== SELECTED TEXT
Thayer v. Burchard

99 Mass. 508 | Mass. | 1868

Wells, J.*

This action is founded upon an agreement relating to rates of freight, for transportation of flour and grain over a line of connecting roads. The agreement was effected by means of correspondence. The defendants contend that the terms of the agreement are to be sought only in the final letter of each party, in which the negotiation terminated by a certain proposition made and accepted; that the previous letters are merely preliminary, and, not being referred to in the final proposition, form no part of the contract which resulted from the correspondence, and therefore cannot be used to enlarge or explain its meaning and application.

If the correspondence had been followed by a formal written agreement, covering the whole subject matter, complete in itself and unambiguous in its terms, the position of the defendants might be correct. But that is clearly not the case here. Although the defendants’ letter of June 30 does not expressly refer to the previous correspondence, it is manifestly based upon it, *518and requires its aid to give full significance to the letter itself The correspondence is continuous and consecutive in its relation to the subject, and in legal contemplation is contemporaneous; as much so certainly as verbal negotiations begun in the morning and resumed and completed at evening. Cunningham v. Parks, 97 Mass. 172.

Taking the correspondence together, it is apparent that the expression “ We will take your flour and grain ” refers to the flour and grain purchased and to be purchased by the plaintiffs for transportation to various points on the Connecticut River Railroad, and to be delivered to the defendants at Schenectady, by way of the Erie Canal or the New York Central Railroad. It is evident also that the proposition to deliver at Northampton was not intended to be exclusive of the other points upon the Connecticut River Railroad which had been mentioned in their previous letter of June 23. In that previous letter the defendants had made a discrimination against Northampton, as compared with the other places mentioned. The plaintiffs’ letter of June 26 is devoted mainly to the discussion of that difference. The special mention of Northampton in the defendants’ letter of June 30 indicates that the defendants conceded that point, and made the rate for Northampton correspond with that for the other places, and thus to represent the whole in the proposition which they made and which the plaintiffs accepted.

The contract relates only to the rates of freight. It does not import any other change in the relations of the parties. It does not impose any additional duty upon the defendants, to receive and transport without delay the plaintiffs’ goods, than they were already under as public carriers. Neither does it apply to any definite amount of business or quantity of goods to be so transported. The plaintiffs did not, by their acceptance of the terms, engage to furnish goods for transportation. Although they should purchase goods for that purpose, they might, at any time before their delivery at Schenectady and notice to the defendants to transport them, divert them to another route. Until such delivery and notice, there was no mutuality of obli gation. The matter stood, in this respect, as upon an open *519proposition by the defendants, which the plaintiffs might make operative as a contract by delivering goods and calling for their transportation. To extend the obligation of the defendants beyond that limit would leave it, as it seems to us, without limit and without mutuality.
====
== PROVIDED RECORDS
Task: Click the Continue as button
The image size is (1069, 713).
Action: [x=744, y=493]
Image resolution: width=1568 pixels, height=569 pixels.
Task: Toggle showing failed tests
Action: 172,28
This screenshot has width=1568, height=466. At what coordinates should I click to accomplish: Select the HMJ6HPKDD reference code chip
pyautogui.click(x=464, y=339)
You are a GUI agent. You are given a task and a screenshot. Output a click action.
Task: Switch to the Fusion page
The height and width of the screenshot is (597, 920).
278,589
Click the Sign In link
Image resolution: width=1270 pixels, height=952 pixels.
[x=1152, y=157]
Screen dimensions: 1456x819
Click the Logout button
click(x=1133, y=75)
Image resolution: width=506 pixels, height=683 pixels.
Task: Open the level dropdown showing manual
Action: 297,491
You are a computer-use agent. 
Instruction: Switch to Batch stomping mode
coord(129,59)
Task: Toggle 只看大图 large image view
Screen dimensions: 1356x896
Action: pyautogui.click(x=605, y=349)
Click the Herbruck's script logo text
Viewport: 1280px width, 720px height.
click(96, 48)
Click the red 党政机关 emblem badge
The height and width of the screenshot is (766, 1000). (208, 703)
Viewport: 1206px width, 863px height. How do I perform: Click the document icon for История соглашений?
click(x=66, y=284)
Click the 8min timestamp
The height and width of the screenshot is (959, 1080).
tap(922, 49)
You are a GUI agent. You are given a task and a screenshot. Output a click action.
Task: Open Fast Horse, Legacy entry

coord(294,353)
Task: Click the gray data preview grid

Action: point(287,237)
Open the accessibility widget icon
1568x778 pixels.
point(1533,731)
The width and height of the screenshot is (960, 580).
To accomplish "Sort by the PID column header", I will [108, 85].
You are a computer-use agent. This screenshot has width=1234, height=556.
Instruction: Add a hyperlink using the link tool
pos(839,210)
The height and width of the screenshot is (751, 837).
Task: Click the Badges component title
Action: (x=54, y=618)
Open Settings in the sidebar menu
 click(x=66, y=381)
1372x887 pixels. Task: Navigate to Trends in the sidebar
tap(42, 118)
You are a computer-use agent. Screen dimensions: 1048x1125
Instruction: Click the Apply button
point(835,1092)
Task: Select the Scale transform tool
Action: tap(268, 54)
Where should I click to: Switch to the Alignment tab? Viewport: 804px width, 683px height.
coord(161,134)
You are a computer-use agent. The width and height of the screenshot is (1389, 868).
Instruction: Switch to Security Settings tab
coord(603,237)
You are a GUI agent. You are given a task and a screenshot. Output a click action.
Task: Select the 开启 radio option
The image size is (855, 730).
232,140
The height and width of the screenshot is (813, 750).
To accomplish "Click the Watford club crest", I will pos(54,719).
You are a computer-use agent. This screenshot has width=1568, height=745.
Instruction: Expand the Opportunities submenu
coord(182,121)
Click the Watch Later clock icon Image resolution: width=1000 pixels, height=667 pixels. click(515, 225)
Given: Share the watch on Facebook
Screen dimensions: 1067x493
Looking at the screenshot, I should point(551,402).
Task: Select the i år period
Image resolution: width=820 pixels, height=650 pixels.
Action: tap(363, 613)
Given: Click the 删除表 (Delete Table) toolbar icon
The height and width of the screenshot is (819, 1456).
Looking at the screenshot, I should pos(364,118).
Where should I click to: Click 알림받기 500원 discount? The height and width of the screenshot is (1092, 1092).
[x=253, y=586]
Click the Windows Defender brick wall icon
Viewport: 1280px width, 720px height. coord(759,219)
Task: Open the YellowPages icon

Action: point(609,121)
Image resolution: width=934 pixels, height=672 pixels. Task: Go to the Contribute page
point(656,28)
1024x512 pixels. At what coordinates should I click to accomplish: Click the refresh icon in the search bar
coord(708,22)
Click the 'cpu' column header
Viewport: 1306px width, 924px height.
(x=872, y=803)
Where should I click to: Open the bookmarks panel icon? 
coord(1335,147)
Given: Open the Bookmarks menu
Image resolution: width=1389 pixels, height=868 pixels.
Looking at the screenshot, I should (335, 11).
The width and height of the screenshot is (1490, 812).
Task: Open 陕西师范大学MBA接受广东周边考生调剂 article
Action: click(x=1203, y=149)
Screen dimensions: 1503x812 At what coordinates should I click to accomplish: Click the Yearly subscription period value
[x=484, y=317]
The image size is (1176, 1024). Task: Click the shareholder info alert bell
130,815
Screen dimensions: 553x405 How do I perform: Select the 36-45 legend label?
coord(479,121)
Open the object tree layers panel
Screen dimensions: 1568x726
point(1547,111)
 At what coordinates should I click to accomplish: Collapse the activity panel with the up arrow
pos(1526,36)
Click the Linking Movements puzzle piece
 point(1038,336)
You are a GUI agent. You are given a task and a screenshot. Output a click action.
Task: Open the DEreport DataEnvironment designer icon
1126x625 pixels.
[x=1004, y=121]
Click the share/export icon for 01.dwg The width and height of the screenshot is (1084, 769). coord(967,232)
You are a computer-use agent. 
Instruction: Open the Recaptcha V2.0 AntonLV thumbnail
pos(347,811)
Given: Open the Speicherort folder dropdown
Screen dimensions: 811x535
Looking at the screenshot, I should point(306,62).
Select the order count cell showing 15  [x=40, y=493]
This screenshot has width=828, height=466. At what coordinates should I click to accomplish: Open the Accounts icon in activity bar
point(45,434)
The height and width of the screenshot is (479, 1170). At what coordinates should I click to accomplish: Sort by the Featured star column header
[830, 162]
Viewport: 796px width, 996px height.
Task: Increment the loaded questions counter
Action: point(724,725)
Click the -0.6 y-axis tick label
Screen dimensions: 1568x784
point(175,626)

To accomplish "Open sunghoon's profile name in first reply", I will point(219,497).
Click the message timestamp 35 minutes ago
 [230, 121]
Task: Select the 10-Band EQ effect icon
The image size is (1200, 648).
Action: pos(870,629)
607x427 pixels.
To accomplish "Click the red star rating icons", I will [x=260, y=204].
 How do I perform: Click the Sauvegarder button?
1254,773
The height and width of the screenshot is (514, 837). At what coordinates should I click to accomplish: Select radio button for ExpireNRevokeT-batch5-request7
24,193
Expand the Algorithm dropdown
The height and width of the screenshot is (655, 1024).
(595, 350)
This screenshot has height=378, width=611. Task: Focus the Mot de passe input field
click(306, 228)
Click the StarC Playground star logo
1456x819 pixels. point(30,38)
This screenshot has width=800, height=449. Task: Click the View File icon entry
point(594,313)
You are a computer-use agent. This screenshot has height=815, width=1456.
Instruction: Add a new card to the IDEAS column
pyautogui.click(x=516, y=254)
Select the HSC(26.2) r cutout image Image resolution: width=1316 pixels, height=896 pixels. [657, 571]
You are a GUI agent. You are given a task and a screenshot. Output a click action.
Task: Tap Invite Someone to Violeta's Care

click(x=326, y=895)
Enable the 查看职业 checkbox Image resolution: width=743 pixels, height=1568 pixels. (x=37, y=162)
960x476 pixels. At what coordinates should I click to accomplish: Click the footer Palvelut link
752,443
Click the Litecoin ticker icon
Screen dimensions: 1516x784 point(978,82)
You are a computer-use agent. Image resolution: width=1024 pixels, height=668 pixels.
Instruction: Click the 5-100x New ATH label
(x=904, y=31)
====
• REQUIRED WORK
1 - List each letter that the court opinion in Thayer v. Burchard identifies by date, and give the party that wrote it.
2 - Carry on the court opinion about the freight-rate agreement, starting after its final sentence.

• SOLVED TASKS
1 -
- June 23: the defendants
- June 26: the plaintiffs
- June 30: the defendants

2 -
It is contended that the information that the plaintiffs would be governed, in their purchases at the West, by the result of these negotiations, made it incumbent upon the defendants to transport all goods at the agreed rate, which had been purchased with a view to such transportation; or at least all that were actually in transitu before notice of a change of rate. But the contract makes no such proviso. Nor does it even provide that all goods arrived at Schenectady, when such notice is given, shall be carried at that rate. No length of notice is stipulated for, and no reservation in favor of goods ready for transportation at the time of such notice. The absence of any such express proviso is significant against the construction contended for. Aside from express agreements, a carrier may always charge a reasonable compensation for every service performed. He may refuse to receive goods for transportation unless such reasonable compensation be paid. Goods received and transported must be carried at the customary rates previously charged, because the parties will be presumed to have contracted with reference to those rates, until notice of a change is given, either public or personal. Fitchburg Railroad Co. v. Gage, 12 Gray, 393

In this case, the notice given was reasonable, and all that was required by the terms of the contract. The only question is, whether the transactions between the parties, previous to the notice, were such as to make that contract attach to any particular quantity of goods, so that the obligation of the defendants became absolute to transport them at the agreed rate notwithstanding notice of an advance of rates.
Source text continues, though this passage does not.